SSL-VPNs haben aber auch Nachteile. Sie setzen innerhalb der Unternehmens-IT webfähige Applikationen voraus. Ihr Anteil steigt zwar, macht aber nach Einschätzung der Marktinstitute wie IDC (International Data Corporation) und Gartner Group im Schnitt erst 30 bis 40 Prozent aller Installationen aus. Außerdem führt die SSL-VPN-Strategie, auf den leitungsgebundenen wie mobilen Clients ohne VPN-Software auszukommen, auf dem zentralen Gateway-System zu einem Mehraufwand an Überwachung und Administration. Bedenken sollten die Entscheider zudem die Lizenzkosten. Sie werden von den Herstellern in der Regel für jede weitere Zielapplikation in Rechnung gestellt, bis zu der der Tunnel reicht. Setzt das Unternehmen gegenüber seinen webfähigen Applikationen auf SSL-VPNs, müssen sich die IT-Zuständigen im Betrieb außerdem parallel mit IPSec-VPNs gegenüber Legacy- und Client-/Server-Applikationen auseinandersetzen. Das führt zu einem höheren Koordinations- und Administrationsaufwand.

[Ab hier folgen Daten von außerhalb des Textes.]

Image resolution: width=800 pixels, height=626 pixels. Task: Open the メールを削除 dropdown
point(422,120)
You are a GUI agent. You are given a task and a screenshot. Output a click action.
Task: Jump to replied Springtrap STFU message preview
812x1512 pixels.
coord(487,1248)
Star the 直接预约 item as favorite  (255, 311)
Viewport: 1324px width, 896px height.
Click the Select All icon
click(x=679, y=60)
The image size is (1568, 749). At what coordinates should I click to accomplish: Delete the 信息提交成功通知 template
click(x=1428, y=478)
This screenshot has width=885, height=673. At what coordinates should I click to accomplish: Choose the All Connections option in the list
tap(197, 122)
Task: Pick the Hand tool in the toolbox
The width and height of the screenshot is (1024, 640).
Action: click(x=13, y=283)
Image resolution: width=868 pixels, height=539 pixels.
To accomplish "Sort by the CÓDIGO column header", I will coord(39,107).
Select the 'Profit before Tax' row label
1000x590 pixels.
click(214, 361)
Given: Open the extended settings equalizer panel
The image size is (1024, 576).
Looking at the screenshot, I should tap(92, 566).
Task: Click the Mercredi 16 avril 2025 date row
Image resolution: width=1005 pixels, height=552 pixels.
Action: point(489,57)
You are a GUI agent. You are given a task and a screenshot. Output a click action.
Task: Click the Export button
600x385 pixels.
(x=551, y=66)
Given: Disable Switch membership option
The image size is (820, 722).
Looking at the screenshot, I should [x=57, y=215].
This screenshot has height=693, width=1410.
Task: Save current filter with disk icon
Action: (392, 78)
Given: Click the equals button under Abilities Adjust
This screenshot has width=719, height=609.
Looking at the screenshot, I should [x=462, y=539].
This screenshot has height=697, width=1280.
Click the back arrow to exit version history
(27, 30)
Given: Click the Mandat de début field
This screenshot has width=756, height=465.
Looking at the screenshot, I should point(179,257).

Was also tun, um zur richtigen VPN-Entscheidung zu finden? Als Erstes sollte das Unternehmen analysieren, wie schutzbedürftig die einzelnen Kommunikationsströme wie Sprache, Daten und Video tatsächlich sind. Das Ergebnis dieser Recherche kann sein, dass selbst viele Web-Applikationen für das Geschäft nicht so kritisch sind, dass eine Ende-zu-Ende-Verschlüsselung über SSL notwendig ist und lohnt. Inwieweit SSL-VPNs für das Unternehmen bereits ein Thema sind, wird auch von seiner Progressivität abhängen, mit der es bestehende Applikationen webfähig macht. Auch die Intensität des mobilen Auftritts der Firma ist mitentscheidend für die richtige VPN-Auswahl. Denn für die mobilen Geräte wie Notebooks, PDAs und Smartphones erweisen sich SSL-VPNs ohne Client-Softwareanteil unterwegs als pflegeleichter.

Oder das Unternehmen vereinfacht sich die VPN-Auswahl und das VPN-Handling, indem es die Betriebsverantwortung in Form von Managed-Security-Services an einen Provider delegiert. Dann kann das Unternehmen flexibel, auch anhand klar überschaubarer monatlicher Gebühren, entscheiden, wo IPSec oder SSL zum Einsatz kommen soll.